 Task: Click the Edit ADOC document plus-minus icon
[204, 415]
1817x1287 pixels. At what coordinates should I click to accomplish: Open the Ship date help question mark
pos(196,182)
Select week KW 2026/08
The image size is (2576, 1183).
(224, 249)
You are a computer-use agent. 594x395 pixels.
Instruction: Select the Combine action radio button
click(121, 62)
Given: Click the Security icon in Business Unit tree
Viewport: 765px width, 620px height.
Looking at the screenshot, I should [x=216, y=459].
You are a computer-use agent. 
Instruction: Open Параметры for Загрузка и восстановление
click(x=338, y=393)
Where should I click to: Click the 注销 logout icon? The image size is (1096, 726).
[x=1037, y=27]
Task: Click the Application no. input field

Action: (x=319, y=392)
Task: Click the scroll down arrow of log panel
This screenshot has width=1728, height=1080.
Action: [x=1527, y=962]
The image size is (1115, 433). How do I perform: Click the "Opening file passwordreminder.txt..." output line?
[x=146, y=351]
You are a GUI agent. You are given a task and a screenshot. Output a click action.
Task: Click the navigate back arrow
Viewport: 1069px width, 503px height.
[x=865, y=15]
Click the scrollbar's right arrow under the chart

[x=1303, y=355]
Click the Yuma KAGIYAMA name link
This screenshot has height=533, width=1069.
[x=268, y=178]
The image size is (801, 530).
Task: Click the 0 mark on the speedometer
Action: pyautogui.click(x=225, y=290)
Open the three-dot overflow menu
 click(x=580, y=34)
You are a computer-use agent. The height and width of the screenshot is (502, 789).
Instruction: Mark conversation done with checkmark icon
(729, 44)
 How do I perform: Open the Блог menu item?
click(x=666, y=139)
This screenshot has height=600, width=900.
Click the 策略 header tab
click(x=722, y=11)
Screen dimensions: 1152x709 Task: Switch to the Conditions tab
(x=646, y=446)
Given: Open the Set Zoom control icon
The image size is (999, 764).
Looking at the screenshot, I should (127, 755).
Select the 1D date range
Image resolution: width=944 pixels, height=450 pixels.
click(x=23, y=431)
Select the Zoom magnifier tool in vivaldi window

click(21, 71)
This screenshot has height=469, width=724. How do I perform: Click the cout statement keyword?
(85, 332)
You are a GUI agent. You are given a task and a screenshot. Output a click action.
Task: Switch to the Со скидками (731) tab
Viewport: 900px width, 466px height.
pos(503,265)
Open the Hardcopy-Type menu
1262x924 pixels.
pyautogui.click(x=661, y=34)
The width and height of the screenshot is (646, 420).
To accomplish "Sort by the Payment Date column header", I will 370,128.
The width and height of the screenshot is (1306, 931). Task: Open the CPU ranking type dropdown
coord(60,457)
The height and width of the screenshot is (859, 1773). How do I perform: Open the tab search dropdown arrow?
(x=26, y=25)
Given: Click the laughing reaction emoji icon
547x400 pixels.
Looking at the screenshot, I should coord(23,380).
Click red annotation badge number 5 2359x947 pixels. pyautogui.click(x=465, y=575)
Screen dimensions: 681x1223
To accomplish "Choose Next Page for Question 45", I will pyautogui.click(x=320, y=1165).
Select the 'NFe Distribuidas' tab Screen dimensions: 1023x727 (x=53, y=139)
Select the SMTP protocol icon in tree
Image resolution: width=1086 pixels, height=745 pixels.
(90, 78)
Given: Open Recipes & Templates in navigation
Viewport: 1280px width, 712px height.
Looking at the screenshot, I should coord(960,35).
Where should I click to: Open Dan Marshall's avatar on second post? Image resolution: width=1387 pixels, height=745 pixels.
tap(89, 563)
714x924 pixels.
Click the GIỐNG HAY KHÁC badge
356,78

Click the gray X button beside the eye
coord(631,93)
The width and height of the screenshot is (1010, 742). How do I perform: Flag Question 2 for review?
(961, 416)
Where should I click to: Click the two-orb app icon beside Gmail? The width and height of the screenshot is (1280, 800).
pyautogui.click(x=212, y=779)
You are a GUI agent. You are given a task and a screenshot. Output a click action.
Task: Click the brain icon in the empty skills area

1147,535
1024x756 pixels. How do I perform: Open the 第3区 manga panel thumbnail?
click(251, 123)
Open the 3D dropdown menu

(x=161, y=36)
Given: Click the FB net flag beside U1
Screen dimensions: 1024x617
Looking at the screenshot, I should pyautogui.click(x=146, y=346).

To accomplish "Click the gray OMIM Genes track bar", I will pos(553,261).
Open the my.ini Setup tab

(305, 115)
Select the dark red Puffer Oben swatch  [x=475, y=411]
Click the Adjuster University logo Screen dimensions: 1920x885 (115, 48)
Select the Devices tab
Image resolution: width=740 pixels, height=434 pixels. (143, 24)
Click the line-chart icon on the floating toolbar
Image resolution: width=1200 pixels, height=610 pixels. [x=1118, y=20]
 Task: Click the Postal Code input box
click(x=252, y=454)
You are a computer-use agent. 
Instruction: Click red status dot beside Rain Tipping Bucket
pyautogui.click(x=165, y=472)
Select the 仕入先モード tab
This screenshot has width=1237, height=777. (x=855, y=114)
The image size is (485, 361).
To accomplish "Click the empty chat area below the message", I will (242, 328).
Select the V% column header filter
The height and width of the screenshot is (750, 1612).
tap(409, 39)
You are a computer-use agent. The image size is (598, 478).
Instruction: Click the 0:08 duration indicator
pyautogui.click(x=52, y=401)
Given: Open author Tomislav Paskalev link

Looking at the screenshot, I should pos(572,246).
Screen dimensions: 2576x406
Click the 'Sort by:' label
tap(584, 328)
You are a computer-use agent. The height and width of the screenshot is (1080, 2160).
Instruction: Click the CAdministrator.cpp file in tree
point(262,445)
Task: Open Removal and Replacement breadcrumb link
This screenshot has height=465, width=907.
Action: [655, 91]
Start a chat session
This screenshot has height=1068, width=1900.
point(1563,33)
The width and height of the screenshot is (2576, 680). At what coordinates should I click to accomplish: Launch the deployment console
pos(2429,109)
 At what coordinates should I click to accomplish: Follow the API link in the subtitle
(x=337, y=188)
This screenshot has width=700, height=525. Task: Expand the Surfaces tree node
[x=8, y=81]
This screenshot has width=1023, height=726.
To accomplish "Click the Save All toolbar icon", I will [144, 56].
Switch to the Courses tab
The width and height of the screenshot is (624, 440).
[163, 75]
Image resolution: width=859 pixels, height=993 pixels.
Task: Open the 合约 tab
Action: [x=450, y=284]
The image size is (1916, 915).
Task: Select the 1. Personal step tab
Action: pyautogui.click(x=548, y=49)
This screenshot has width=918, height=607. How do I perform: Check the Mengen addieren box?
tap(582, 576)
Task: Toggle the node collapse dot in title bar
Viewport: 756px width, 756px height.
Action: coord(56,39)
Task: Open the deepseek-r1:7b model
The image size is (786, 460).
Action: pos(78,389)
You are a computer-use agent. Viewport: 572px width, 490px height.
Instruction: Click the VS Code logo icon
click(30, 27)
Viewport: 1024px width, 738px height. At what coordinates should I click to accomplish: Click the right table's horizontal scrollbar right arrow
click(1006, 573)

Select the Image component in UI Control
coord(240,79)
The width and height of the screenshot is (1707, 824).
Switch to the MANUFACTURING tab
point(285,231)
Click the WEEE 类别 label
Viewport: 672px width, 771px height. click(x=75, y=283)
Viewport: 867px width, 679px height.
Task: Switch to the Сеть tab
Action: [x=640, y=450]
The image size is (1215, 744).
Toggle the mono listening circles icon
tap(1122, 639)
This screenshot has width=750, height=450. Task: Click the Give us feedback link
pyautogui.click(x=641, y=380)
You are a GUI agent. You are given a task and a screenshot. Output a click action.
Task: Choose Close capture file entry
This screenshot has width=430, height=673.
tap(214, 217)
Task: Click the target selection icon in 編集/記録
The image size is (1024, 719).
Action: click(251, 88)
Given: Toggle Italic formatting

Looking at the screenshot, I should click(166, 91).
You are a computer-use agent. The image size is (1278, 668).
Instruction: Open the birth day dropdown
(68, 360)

== == ==

### Work instructions
The lines to extract from the data above begin with the line containing "You are a computer-use agent. 594x395 pixels." and end with the line containing "Task: Switch to the Со скидками (731) tab". Extract them exactly, including both.

### Written answer
You are a computer-use agent. 594x395 pixels.
Instruction: Select the Combine action radio button
click(121, 62)
Given: Click the Security icon in Business Unit tree
Viewport: 765px width, 620px height.
Looking at the screenshot, I should [x=216, y=459].
You are a computer-use agent. 
Instruction: Open Параметры for Загрузка и восстановление
click(x=338, y=393)
Where should I click to: Click the 注销 logout icon? The image size is (1096, 726).
[x=1037, y=27]
Task: Click the Application no. input field

Action: (x=319, y=392)
Task: Click the scroll down arrow of log panel
This screenshot has width=1728, height=1080.
Action: [x=1527, y=962]
The image size is (1115, 433). How do I perform: Click the "Opening file passwordreminder.txt..." output line?
[x=146, y=351]
You are a GUI agent. You are given a task and a screenshot. Output a click action.
Task: Click the navigate back arrow
Viewport: 1069px width, 503px height.
[x=865, y=15]
Click the scrollbar's right arrow under the chart

[x=1303, y=355]
Click the Yuma KAGIYAMA name link
This screenshot has height=533, width=1069.
[x=268, y=178]
The image size is (801, 530).
Task: Click the 0 mark on the speedometer
Action: pyautogui.click(x=225, y=290)
Open the three-dot overflow menu
 click(x=580, y=34)
You are a computer-use agent. The height and width of the screenshot is (502, 789).
Instruction: Mark conversation done with checkmark icon
(729, 44)
 How do I perform: Open the Блог menu item?
click(x=666, y=139)
This screenshot has height=600, width=900.
Click the 策略 header tab
click(x=722, y=11)
Screen dimensions: 1152x709 Task: Switch to the Conditions tab
(x=646, y=446)
Given: Open the Set Zoom control icon
The image size is (999, 764).
Looking at the screenshot, I should (127, 755).
Select the 1D date range
Image resolution: width=944 pixels, height=450 pixels.
click(x=23, y=431)
Select the Zoom magnifier tool in vivaldi window

click(21, 71)
This screenshot has height=469, width=724. How do I perform: Click the cout statement keyword?
(85, 332)
You are a GUI agent. You are given a task and a screenshot. Output a click action.
Task: Switch to the Со скидками (731) tab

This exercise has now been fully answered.